Lou Dobbs of CNN appears as obsessed with this bizarre notion as he once was with space​.com. Even stranger, those afflicted with Dobbsian trade phobia assume the places that gained jobs must be other countries, not other counties. Yet manufacturing jobs could not possibly have moved to another country, since every industrial country lost manufacturing jobs since 1995 — particularly China, Japan and South Korea. And the United States has a huge surplus in business services with every region in the world — that is, the United States sells much more “outsourcing” to other countries than it buys from them.

There has, however, been considerable relocation of employment opportunities within these United States. If unemployed San Jose techies want to know where the jobs went, they don’t have look very far. They might look at Utah, where the December unemployment rate was 4.7 percent; or Nevada, where unemployment was 4.4 percent; or Virginia, where the unemployment rate was 3.6 percent.

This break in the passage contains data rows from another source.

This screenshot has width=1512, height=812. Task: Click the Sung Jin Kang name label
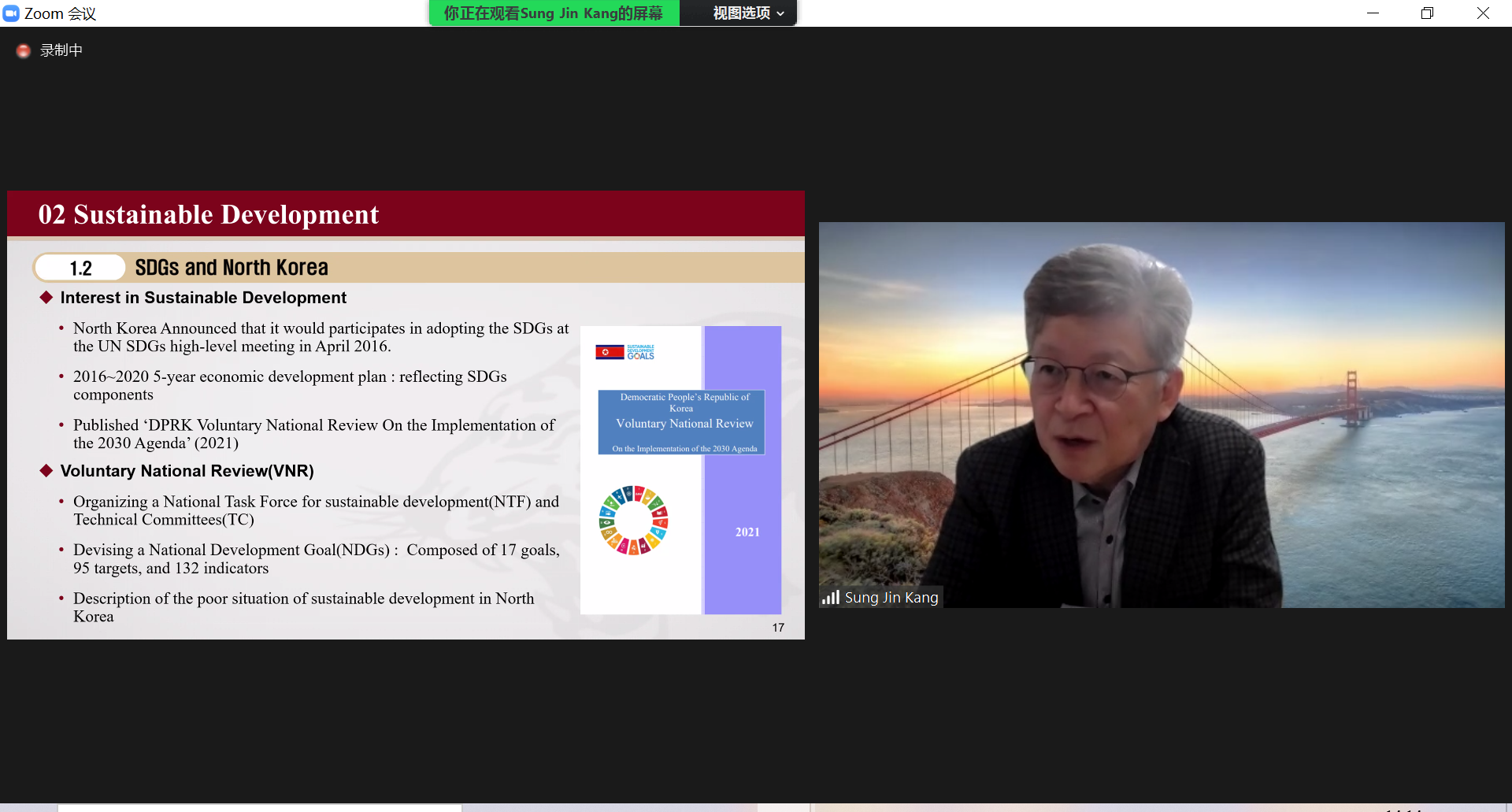[x=891, y=598]
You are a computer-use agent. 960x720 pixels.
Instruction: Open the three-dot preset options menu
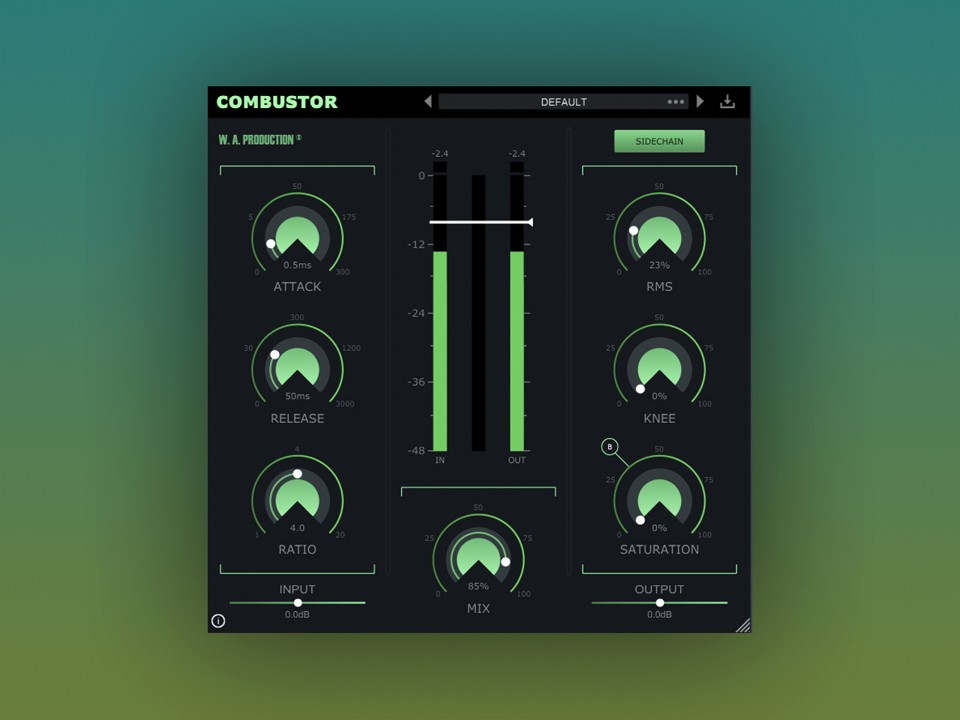(x=676, y=102)
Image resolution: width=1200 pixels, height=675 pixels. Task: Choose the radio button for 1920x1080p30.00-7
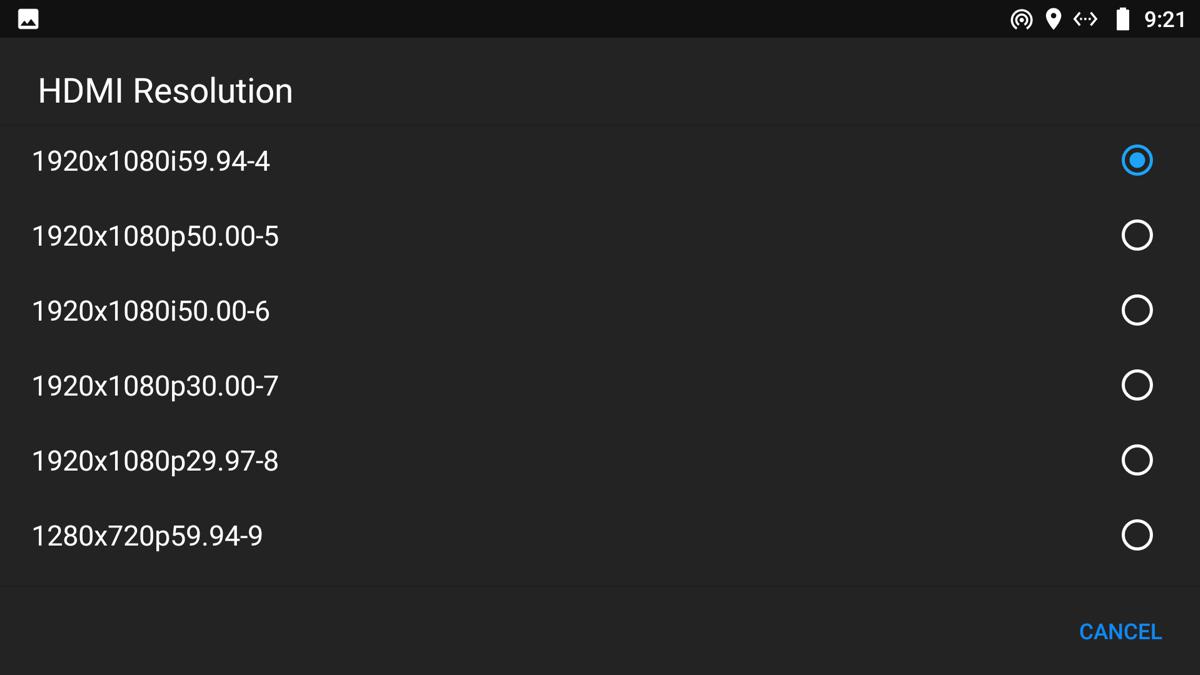pyautogui.click(x=1137, y=385)
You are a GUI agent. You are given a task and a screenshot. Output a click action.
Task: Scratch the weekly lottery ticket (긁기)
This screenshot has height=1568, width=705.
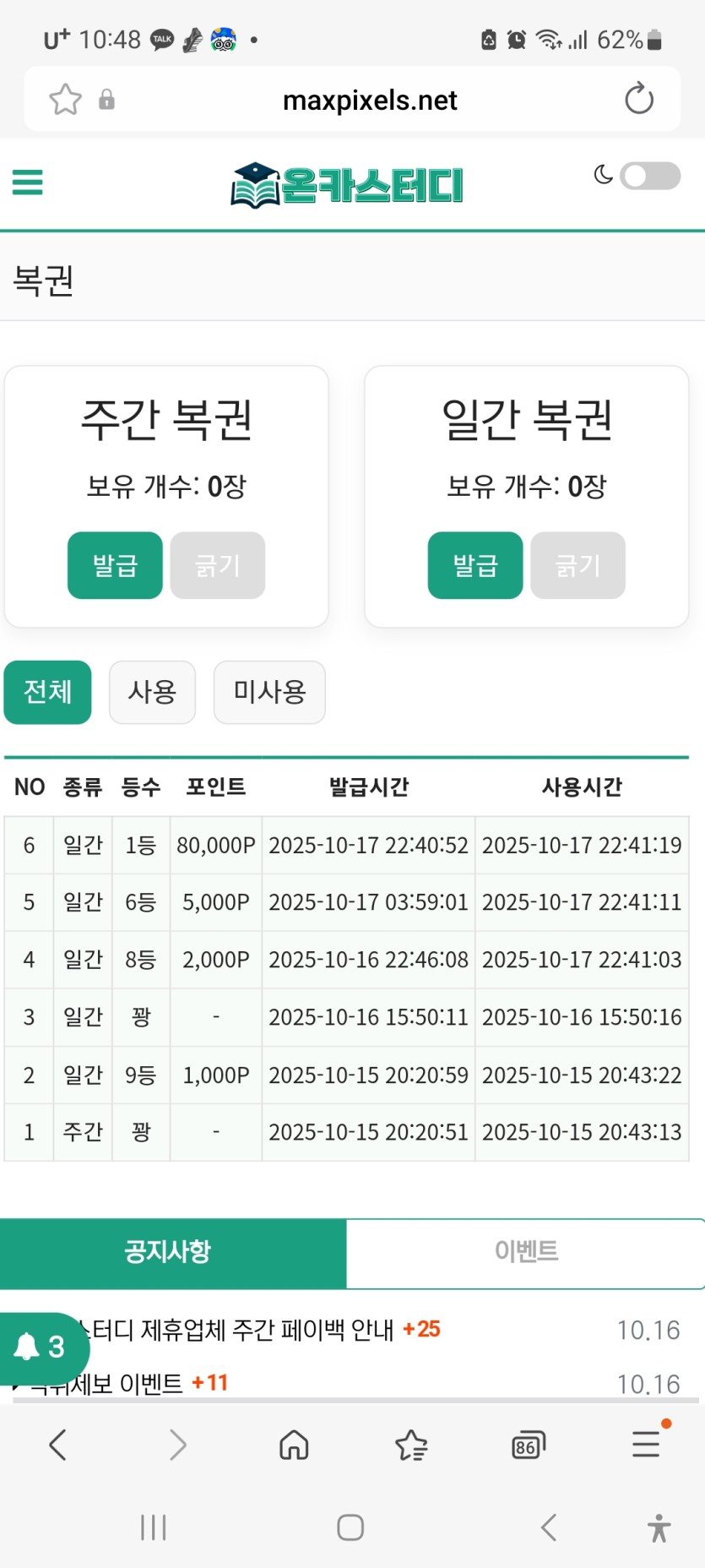coord(218,565)
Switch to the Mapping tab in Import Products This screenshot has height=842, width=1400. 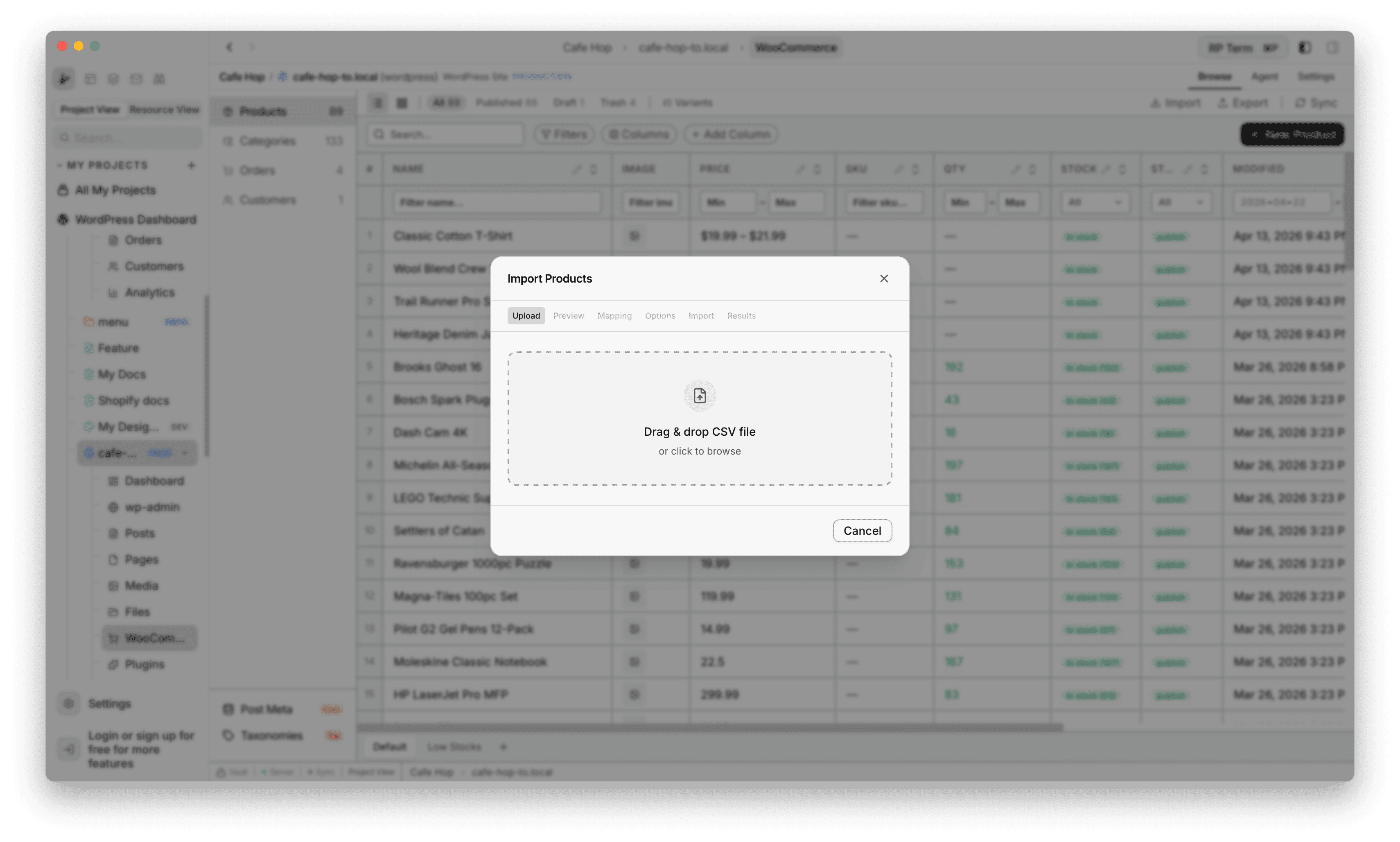coord(614,315)
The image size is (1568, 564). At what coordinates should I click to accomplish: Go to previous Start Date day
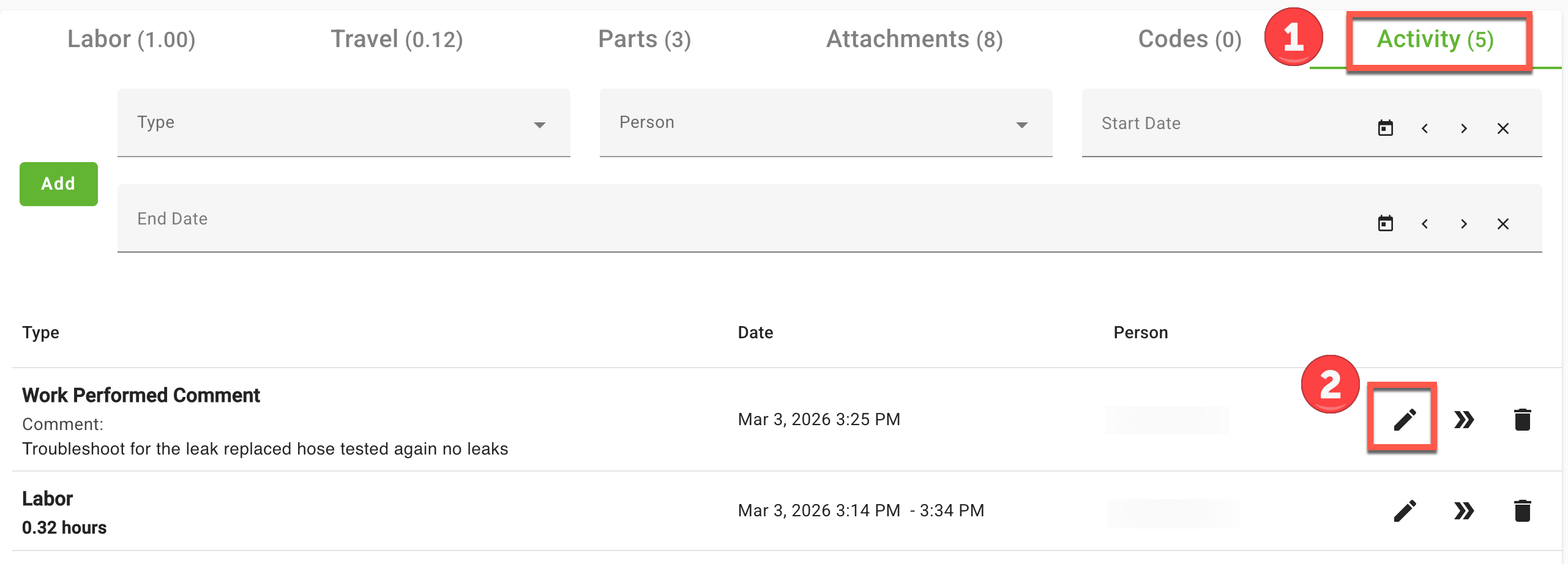pyautogui.click(x=1425, y=128)
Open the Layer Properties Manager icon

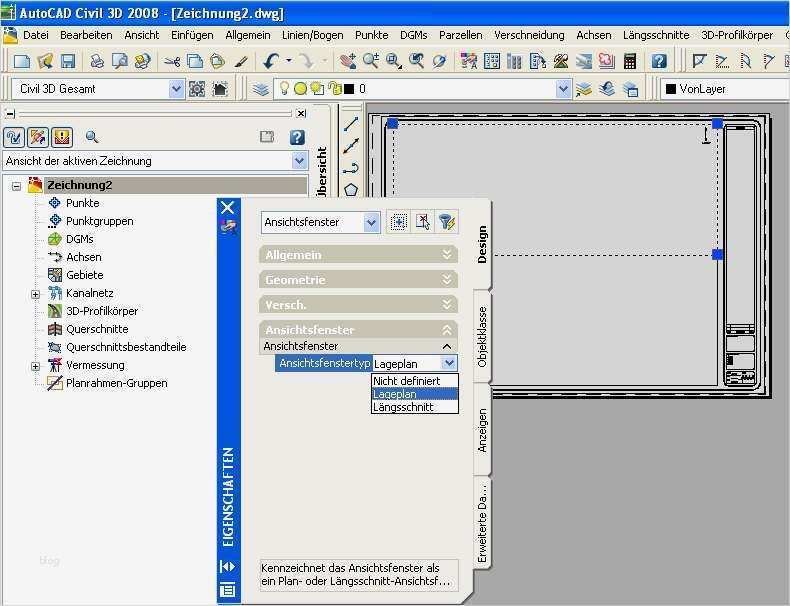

But they don’t even have to look that far.

Consider Orange County — an area of California much larger than San Jose with 40.4 percent of jobs in IT. “In just the last three years,” notes Republican Rep. Chris Cox, “high‐​tech exports from Orange County companies have grown by 53 percent.” Last November, the unemployment rate in Orange County was 3½ percent. Someone should rewrite that old song as, “Do you know the way out of San Jose?”

I am not unsympathetic to the unsettling boom‐​bust cycle San Jose went through in recent years. But I am unsympathetic to nativist explanations of that problem and protectionist solutions. With the unemployment rate twice as high in San Jose as it is Orange County, nasty political agitation against Asians is apt to prove a far less effective way to narrow that gap than investing in a tank full of gas and a new set of luggage.